Records to process -
══════════════════════════════

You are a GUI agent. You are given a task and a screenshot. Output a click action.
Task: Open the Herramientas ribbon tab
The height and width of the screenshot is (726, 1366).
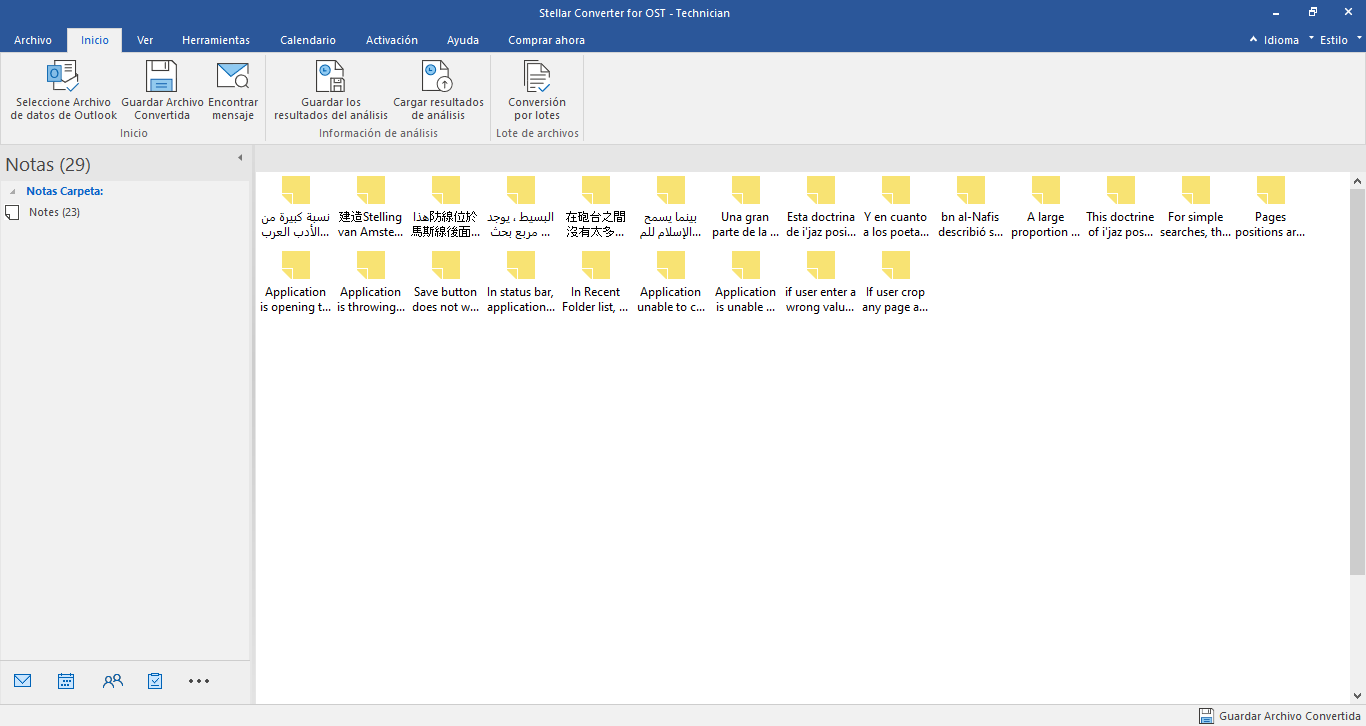coord(216,40)
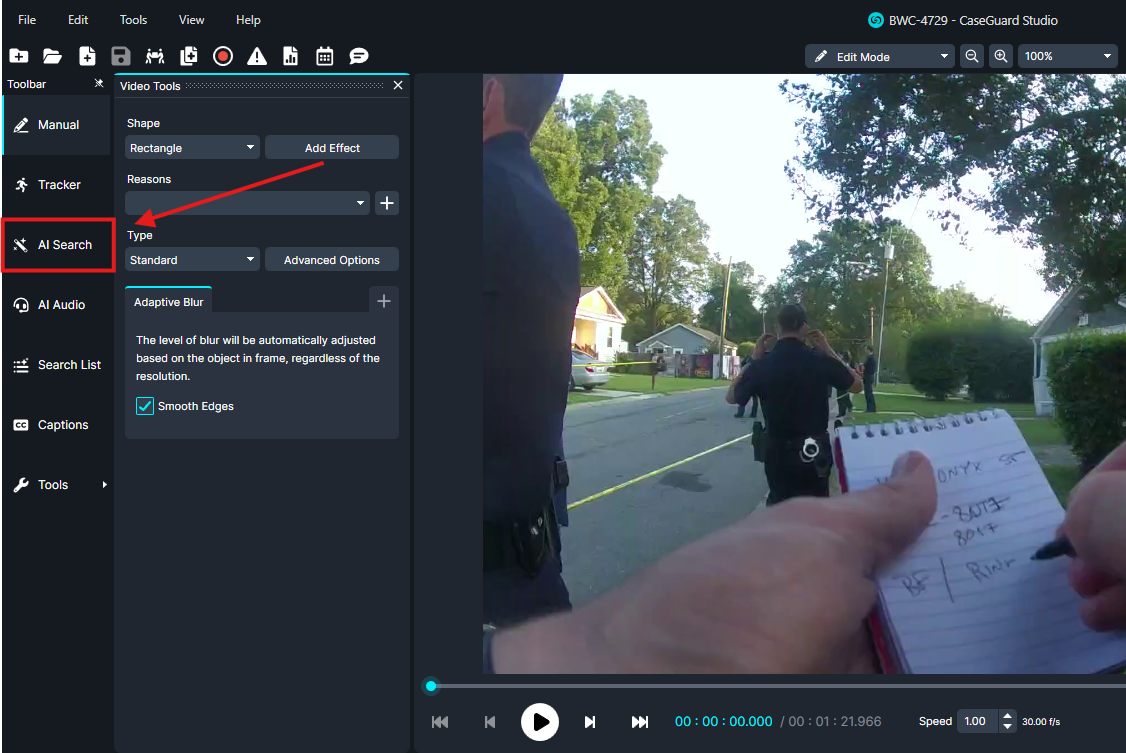Click the Add Effect button
Viewport: 1126px width, 753px height.
332,148
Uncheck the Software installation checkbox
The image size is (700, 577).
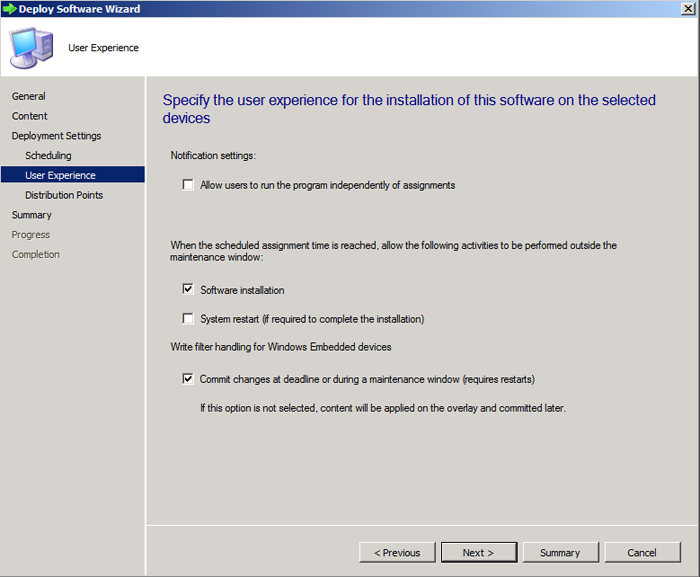[x=188, y=290]
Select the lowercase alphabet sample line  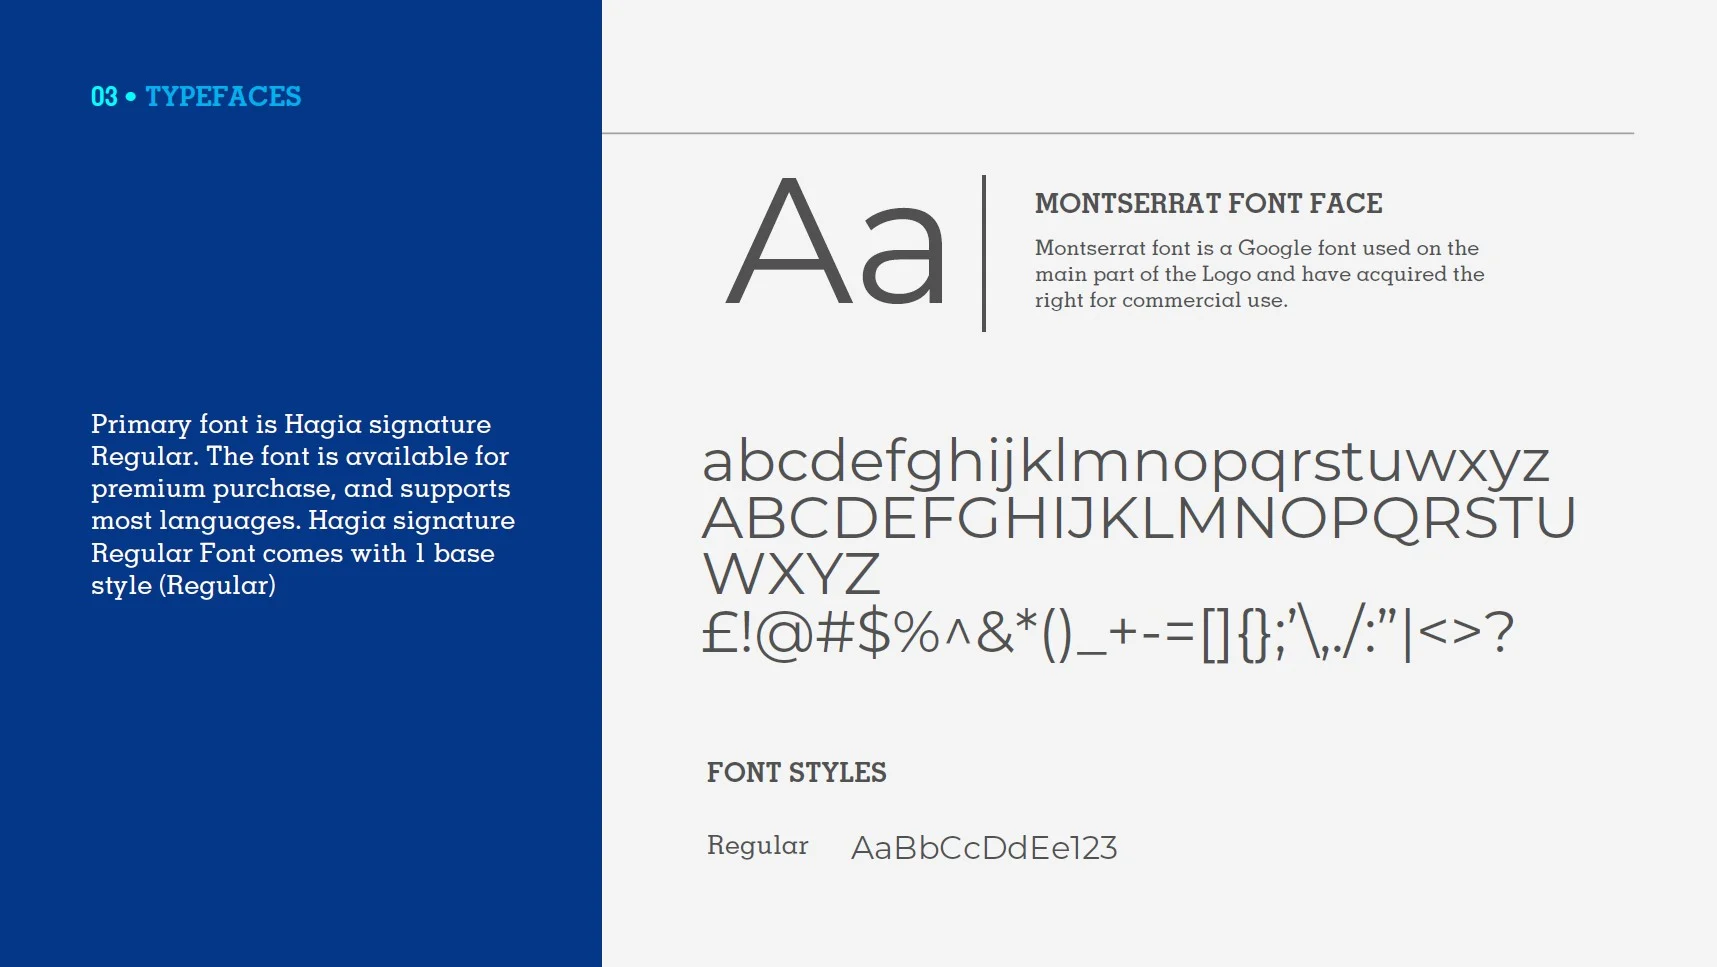coord(1125,462)
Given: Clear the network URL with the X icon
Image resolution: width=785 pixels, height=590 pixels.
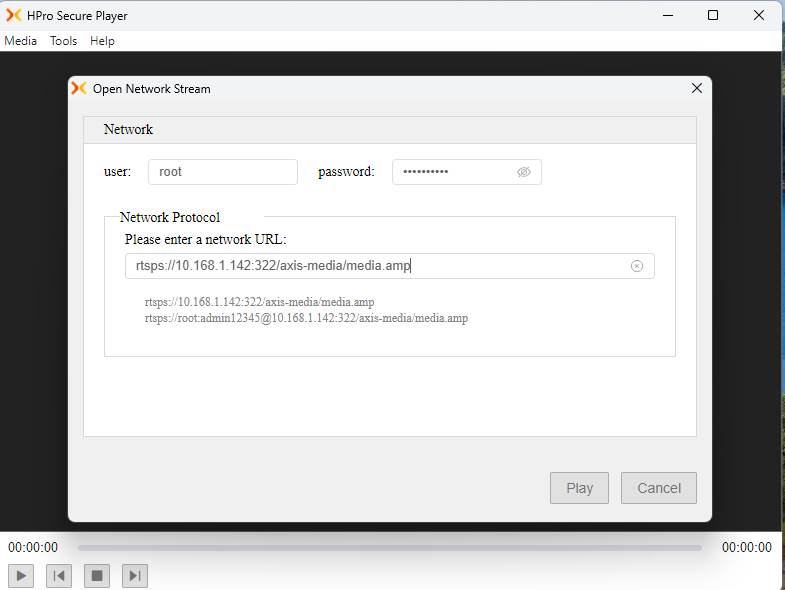Looking at the screenshot, I should click(637, 266).
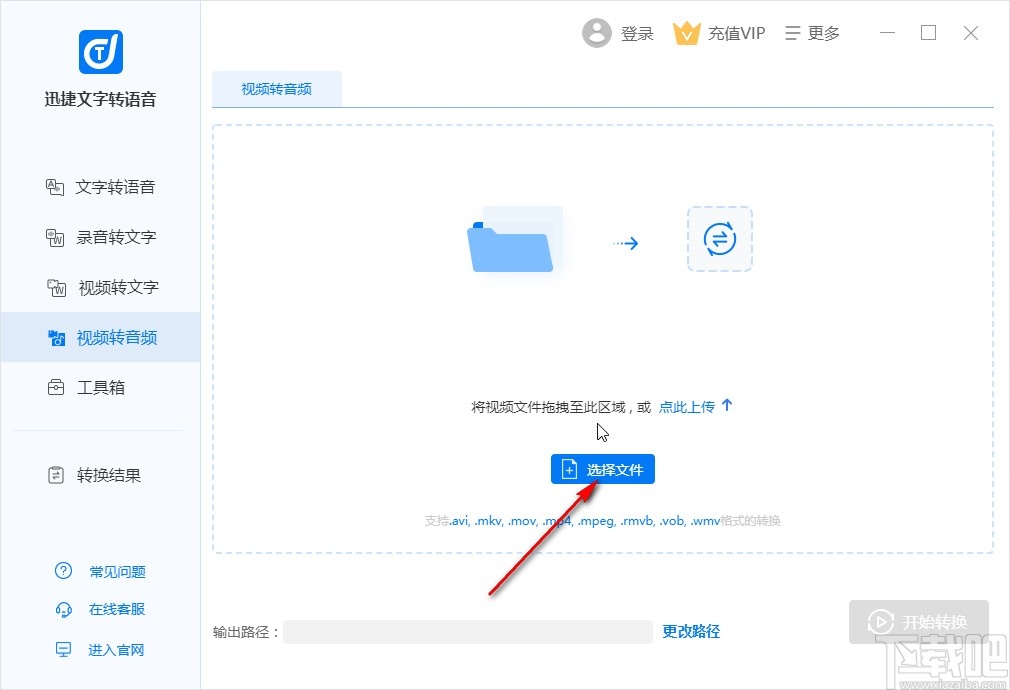This screenshot has height=690, width=1010.
Task: Open the 更多 menu
Action: click(x=812, y=32)
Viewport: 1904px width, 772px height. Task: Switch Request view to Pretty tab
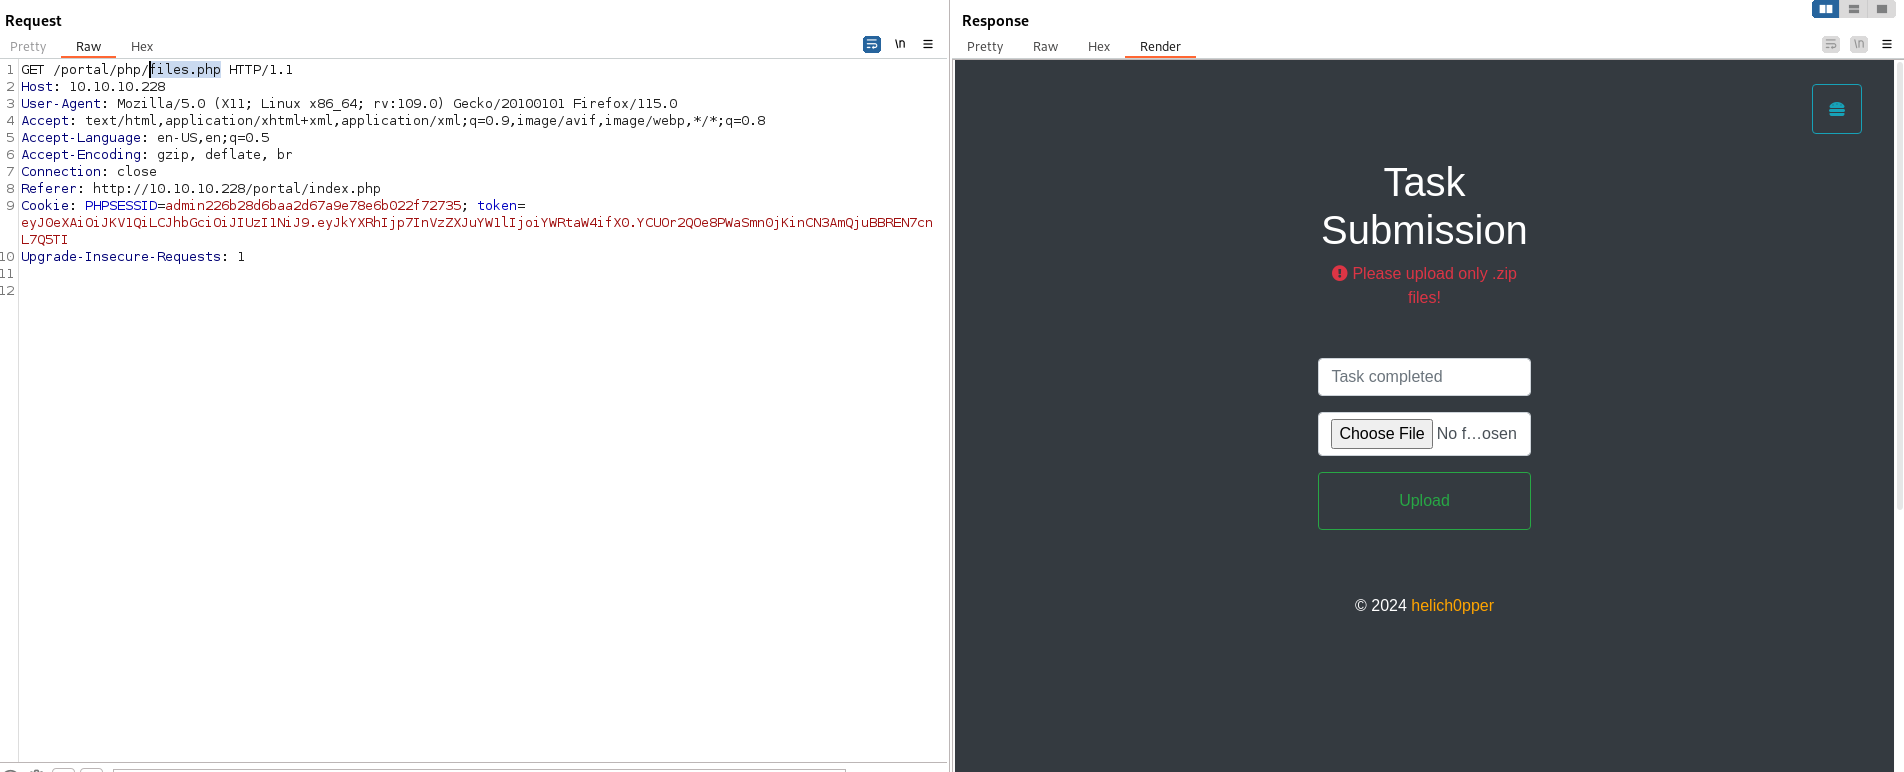pyautogui.click(x=28, y=47)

══════════════════════════════

Exercise brief -
Only the lines from the one with "Viewport: 1904px width, 772px" through the last line of the records above are wanted, copied exactly and with pictures omitted.

Answer area -
Viewport: 1904px width, 772px height. Task: Switch Request view to Pretty tab
pyautogui.click(x=28, y=47)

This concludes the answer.